> **Supplied passage**

╔══

Data structures


In Python the easiest way to implement a 2D array is a list of lists. For a 3D array: list of lists of lists and so on...

M = [[1, 2], [3, 4]]

You can access the emelents with multiple bracket [ ] indexing:

M = [[[1, 2], [3, 4]], [[5, 6], [7, 8]], [[0, 9], [0, 0]]]  # 3x2x2 array

Write a function that prints a 2D array in a tabular like format:

1   2
3   4
def array_print(M):
    for i in range(len(M)):
        for j in range(len(M[i])):
            print M[i][j], "\t",   # TAB character
1 	2 	3 	
4 	5 	6 	
7 	8 	9 	
array_print([[1,2,3, 3.5],[4,5,6, 6.5],[7,8,9, 9.5]])
1 	2 	3 	3.5 	
4 	5 	6 	6.5 	
7 	8 	9 	9.5 	

Embedded data structures

Let's say that a store would like to set up a discount system for regular customers. The store's database has the name of the customers (a unique string) and their shopping costs so far. The customers are stored in a list, every element of the list is a pairs: their name and their list of shopping costs. For example one customer entry would look like this:

["Anna", [54, 23, 12, 56, 12, 71]]

The discounts are calculated in the following way:

Total shoppings > 200: $10\%$

Total shoppings > 500: $15\%$

Total shoppings > 1000: $20\%$

Otherwise no discount ($0\%$).

Write a function that calculates the discount for every customer.

  • The input is the list of customer entries
  • The output is the list of the discounts in a length 2 list: name and the discount
  • For example a list of these: ["Anna", 10]

How to begin? Break down to subtasks!

  1. Decide the discount from the total shopping cost ( 228 -> 10 )
  2. calculate the total shopping cost (sum the list of costs)
  3. Do this for every customer and return the results in a result list

There are two ways to achive this (design pattern):

  • top-down: first write the final function assuming that the smaller subtask (functions) are already done, then do the smaller tasks
  • bottom-up: write the smaller subtasks first, then work your way up to the final task
# top-down

def discount(customers):
    result = []
    for customer in customers:
        result.append( calculate_discount(customer) )

╚══

> **Data**
╔══

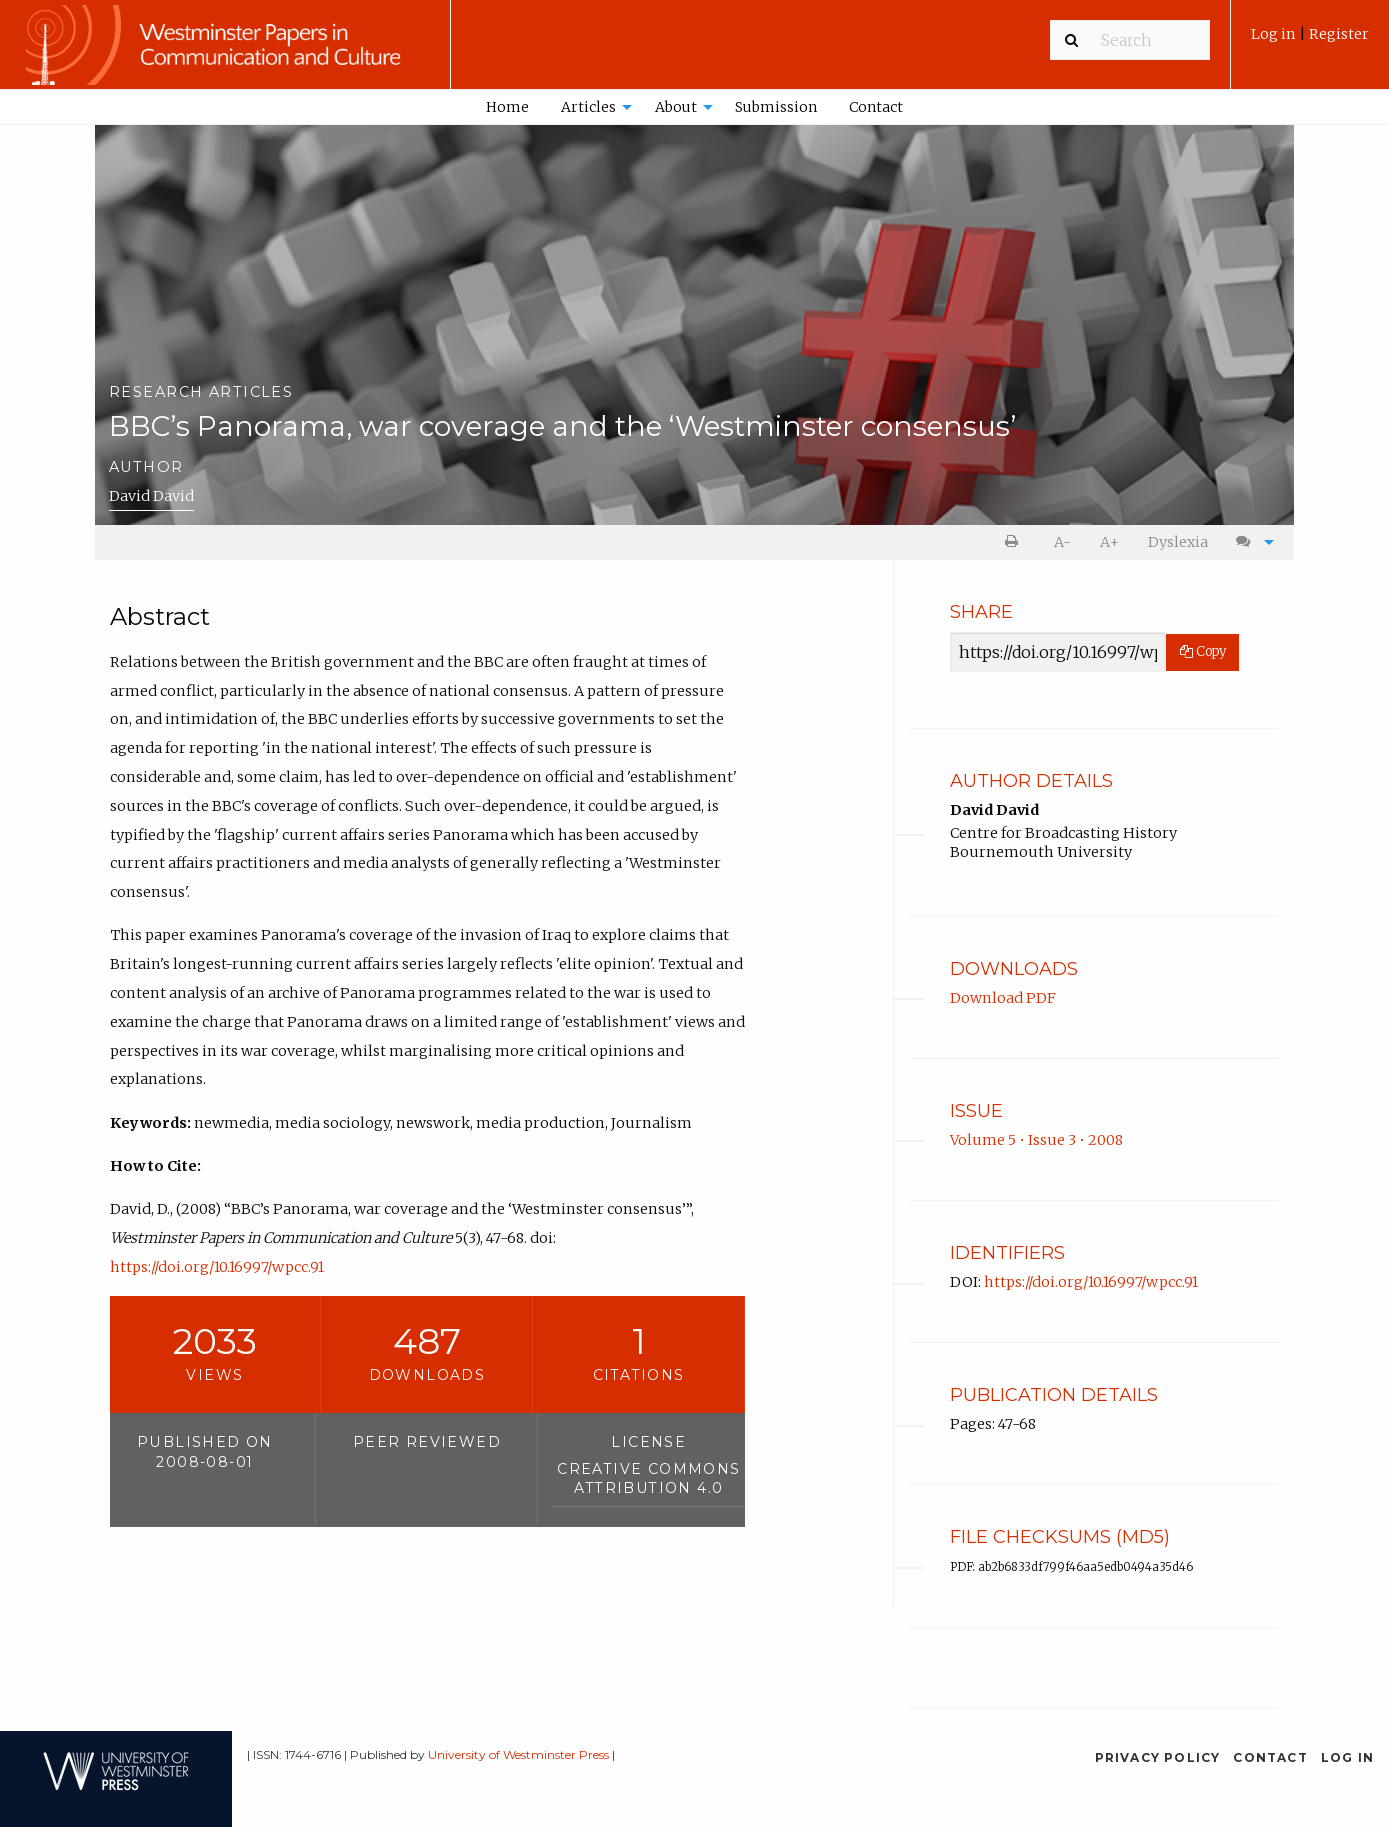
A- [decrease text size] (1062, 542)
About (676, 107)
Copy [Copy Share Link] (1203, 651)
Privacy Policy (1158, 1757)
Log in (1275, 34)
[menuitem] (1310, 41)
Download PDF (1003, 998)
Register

╚══

> **The tasks**
1: According to the data structures tutorial, what is the easiest way to implement a 2D array in Python?
2: Translate this sentence from the data structures tutorial into Spanish: "The store's database has the name of the customers (a unique string) and their shopping costs so far."
3: Do these statements agree with the data structures tutorial? Answer yes or no for each and quote the deciding words.
(a) In the bottom-up approach, the smaller subtasks are written first.
(b) A 3D array can be built as a list of lists of lists.
(c) Each customer entry pairs a name with a single total cost.

> **The answers**
1: A list of lists.

2: La base de datos de la tienda tiene el nombre de los clientes (una cadena única) y sus gastos de compras hasta el momento.

3:
(a) Yes: "bottom-up: write the smaller subtasks first, then work your way up to the final task"
(b) Yes: "For a 3D array: list of lists of lists"
(c) No: "their name and their list of shopping costs"